Además, el tribunal ordenó el decomiso de los vehículos y de los muebles e inmuebles que fueran objeto y/o medio del lavado de activos. También, resolvió clausurar la personería jurídica de la empresa RR Vip, que comercializaba autos de alta gama, el complejo turístico Tangará, la empresa de turismo Emsetur, y el corralón Cerro Corá, firmas por las que circularon más de 158 millones de pesos originados en la venta de drogas.

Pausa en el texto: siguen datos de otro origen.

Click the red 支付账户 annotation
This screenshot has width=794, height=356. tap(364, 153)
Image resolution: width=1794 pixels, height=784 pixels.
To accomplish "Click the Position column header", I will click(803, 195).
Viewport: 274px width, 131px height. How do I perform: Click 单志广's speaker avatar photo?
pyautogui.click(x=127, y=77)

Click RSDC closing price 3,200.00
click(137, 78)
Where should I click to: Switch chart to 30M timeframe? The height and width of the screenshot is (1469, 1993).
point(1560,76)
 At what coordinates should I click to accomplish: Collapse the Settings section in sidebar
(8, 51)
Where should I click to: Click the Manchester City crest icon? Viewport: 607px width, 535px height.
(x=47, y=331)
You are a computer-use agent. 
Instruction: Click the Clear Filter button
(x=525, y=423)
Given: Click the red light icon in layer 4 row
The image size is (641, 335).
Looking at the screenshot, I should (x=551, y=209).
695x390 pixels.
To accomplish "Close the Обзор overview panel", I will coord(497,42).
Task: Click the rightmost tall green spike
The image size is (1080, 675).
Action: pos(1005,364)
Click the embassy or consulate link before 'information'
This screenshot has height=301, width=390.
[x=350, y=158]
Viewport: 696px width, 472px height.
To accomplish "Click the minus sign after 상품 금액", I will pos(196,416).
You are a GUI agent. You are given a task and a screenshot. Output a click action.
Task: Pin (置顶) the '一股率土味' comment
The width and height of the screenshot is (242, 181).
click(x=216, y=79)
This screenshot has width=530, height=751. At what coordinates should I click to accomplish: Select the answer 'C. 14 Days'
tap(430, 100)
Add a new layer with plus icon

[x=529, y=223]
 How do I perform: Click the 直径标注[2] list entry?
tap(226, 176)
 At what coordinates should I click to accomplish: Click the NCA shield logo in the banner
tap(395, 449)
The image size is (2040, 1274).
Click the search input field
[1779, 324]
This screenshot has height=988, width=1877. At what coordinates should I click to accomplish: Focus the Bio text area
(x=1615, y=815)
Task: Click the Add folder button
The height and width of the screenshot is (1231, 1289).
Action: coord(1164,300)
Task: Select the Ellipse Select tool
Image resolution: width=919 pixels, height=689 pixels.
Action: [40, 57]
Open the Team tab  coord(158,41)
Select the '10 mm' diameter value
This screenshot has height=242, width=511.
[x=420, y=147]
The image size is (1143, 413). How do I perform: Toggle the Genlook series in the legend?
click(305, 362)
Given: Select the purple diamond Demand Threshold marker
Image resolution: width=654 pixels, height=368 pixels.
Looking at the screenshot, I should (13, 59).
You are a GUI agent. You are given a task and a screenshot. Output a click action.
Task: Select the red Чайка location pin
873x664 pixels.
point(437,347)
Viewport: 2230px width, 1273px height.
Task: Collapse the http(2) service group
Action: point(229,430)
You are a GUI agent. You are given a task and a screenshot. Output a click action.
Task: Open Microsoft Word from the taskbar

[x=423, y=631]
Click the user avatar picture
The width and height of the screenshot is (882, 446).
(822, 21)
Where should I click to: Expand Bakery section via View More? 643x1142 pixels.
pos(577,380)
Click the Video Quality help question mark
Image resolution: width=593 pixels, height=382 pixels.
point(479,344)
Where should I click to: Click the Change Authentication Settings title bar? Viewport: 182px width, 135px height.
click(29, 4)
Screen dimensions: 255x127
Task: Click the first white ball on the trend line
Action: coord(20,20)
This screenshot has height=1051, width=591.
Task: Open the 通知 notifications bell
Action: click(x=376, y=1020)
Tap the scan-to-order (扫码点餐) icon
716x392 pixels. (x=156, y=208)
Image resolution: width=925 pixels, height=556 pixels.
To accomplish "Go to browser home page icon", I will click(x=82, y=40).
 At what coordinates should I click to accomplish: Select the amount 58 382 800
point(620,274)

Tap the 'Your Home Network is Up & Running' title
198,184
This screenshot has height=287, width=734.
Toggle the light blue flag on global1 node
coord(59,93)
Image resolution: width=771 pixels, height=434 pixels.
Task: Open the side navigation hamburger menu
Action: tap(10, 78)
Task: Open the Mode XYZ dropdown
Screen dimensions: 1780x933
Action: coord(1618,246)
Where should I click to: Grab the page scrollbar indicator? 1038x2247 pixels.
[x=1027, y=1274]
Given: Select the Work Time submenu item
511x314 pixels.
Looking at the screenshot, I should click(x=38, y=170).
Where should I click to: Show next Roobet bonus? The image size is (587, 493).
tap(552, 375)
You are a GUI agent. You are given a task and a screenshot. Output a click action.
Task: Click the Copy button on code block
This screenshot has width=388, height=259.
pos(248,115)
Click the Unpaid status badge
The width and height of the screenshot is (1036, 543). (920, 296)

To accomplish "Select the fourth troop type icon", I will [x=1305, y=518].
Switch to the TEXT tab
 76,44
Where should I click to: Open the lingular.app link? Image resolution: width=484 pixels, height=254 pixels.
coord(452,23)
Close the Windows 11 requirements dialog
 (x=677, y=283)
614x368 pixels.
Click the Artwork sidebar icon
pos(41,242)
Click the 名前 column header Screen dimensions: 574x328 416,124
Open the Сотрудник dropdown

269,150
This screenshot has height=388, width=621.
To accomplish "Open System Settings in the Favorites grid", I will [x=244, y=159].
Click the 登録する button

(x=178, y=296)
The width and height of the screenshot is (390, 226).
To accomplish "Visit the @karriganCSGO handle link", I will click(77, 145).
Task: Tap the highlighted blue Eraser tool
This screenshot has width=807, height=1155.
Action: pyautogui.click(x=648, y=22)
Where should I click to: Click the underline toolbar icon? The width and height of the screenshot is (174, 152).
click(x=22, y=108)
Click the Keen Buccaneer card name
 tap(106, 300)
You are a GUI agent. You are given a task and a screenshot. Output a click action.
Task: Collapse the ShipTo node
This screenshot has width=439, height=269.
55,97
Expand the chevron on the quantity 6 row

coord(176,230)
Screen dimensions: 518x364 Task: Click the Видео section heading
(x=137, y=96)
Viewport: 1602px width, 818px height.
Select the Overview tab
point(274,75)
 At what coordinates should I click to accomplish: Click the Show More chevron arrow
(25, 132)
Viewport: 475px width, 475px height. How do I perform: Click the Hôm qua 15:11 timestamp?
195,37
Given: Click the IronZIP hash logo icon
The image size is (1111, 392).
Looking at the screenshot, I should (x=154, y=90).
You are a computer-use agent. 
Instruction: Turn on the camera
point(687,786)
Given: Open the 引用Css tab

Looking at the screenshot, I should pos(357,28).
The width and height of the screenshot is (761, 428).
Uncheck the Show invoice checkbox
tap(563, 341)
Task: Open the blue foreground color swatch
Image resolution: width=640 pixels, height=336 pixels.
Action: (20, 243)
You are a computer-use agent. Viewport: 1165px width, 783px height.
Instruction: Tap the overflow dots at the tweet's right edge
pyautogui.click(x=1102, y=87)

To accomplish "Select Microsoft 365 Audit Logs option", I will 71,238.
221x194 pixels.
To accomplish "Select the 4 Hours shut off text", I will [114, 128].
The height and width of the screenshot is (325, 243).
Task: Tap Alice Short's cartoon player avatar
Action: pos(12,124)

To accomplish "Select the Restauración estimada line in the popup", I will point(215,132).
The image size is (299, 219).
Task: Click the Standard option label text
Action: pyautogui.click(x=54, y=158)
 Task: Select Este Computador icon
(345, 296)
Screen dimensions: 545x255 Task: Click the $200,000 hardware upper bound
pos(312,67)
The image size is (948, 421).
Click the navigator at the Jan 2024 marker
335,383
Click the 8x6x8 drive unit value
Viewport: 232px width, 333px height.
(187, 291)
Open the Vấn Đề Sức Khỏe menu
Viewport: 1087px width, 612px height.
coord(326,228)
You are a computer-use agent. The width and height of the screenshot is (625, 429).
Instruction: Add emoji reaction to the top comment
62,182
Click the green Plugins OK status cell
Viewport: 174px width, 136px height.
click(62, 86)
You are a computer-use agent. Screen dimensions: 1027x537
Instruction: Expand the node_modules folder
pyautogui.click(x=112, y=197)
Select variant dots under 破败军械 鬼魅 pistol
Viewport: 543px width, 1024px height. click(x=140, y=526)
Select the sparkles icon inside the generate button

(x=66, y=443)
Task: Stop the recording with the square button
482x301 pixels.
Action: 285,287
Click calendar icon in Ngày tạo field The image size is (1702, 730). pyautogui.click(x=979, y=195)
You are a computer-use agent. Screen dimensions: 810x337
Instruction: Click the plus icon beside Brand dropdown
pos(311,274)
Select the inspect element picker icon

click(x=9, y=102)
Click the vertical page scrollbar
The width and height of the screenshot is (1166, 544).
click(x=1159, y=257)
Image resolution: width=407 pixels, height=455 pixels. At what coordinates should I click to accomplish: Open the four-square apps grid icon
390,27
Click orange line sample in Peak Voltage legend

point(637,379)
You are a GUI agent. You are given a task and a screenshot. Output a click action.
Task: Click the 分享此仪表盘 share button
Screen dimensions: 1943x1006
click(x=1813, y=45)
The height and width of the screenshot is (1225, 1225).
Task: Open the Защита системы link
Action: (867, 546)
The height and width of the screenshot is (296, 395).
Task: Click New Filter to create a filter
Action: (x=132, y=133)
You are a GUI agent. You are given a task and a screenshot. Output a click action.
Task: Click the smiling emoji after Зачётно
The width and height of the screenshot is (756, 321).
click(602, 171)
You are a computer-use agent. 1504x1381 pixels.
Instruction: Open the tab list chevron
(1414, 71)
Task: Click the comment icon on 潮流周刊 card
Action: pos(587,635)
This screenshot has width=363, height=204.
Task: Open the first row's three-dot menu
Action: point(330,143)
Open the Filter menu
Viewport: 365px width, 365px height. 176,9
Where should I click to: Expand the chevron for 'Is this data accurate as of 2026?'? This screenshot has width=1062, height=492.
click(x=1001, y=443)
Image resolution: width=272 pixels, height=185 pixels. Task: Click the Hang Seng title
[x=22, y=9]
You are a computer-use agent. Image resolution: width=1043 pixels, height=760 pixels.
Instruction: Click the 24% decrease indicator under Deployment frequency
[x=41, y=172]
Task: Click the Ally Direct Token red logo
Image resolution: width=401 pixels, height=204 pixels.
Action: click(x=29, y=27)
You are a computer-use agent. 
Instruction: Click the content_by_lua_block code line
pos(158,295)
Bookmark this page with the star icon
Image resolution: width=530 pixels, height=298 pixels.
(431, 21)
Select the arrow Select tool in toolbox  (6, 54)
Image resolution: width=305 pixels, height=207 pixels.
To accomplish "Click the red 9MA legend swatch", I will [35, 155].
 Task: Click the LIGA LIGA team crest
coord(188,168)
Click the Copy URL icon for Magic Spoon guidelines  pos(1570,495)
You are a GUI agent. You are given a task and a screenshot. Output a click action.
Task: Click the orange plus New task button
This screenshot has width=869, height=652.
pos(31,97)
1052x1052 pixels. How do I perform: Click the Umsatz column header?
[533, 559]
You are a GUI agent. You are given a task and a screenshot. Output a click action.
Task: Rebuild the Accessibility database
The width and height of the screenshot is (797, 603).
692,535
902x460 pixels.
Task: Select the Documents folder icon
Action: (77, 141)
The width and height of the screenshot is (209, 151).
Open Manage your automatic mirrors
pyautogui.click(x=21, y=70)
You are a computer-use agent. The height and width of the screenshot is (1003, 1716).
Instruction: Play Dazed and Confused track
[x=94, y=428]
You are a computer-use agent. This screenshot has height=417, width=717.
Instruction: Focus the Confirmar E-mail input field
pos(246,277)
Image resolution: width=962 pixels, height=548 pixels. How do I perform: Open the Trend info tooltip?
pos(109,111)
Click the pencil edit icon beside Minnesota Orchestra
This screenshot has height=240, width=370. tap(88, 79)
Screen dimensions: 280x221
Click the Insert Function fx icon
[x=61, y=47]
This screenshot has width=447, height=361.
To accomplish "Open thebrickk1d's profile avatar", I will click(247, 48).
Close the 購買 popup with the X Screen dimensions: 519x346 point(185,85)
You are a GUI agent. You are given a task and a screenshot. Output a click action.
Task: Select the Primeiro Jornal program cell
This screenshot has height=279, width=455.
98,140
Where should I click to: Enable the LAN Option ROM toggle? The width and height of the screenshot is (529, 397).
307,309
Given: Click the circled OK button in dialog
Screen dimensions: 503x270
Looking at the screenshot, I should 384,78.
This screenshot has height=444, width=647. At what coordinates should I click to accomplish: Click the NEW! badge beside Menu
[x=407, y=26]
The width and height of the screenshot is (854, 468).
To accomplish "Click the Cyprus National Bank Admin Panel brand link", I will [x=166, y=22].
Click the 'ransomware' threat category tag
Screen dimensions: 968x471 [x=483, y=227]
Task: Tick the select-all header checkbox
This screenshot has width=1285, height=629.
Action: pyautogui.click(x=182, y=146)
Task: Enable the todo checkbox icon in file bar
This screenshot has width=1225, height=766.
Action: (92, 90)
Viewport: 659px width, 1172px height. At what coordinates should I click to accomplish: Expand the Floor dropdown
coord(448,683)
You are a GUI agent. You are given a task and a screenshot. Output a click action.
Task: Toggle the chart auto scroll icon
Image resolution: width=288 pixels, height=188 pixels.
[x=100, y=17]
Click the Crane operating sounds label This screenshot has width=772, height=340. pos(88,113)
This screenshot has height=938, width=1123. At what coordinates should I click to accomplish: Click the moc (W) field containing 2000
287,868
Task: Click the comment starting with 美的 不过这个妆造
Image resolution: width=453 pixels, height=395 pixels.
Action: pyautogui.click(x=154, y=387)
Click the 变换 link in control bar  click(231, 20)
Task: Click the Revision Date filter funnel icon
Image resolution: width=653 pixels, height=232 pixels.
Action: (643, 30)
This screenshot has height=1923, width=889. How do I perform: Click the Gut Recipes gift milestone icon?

En el juicio intervino el fiscal general Carlos Schaefer y la instrucción de la causa estuvo a cargo del fiscal federal Flavio Ferrini y los representantes de Procuraduría de Criminalidad Económica y Lavado de Activos (PROCELAC).

Otras investigaciones

Durante el juicio oral y público, la causa generó otras investigaciones relacionadas con el destino ilegal que se le diera a varios vehículos secuestrados en los allanamientos decretados por el Juzgado Federal N° 1 de Corrientes. Puntualmente, en la pesquisa que actualmente se encuentra en trámite ante la justicia federal de primera instancia, el ex juez federal Carlos Soto Dávila y quienes fueran los secretarios penales de su juzgado, Pablo Molina y Alberto Grau, entre otros, se encuentran imputados por irregularidades en la tramitación de cinco incidentes de entrega de seis de los vehículos que habían sido incautados en aquella pesquisa.

Por otra parte, también se reabrió la investigación a otro de los empresarios involucrados en las maniobras de lavado de activos, por estar vinculado a Roberto Eduardo Rodríguez en la compra-venta de automóviles de alta gama, y quien había sido sobreseído en primera instancia.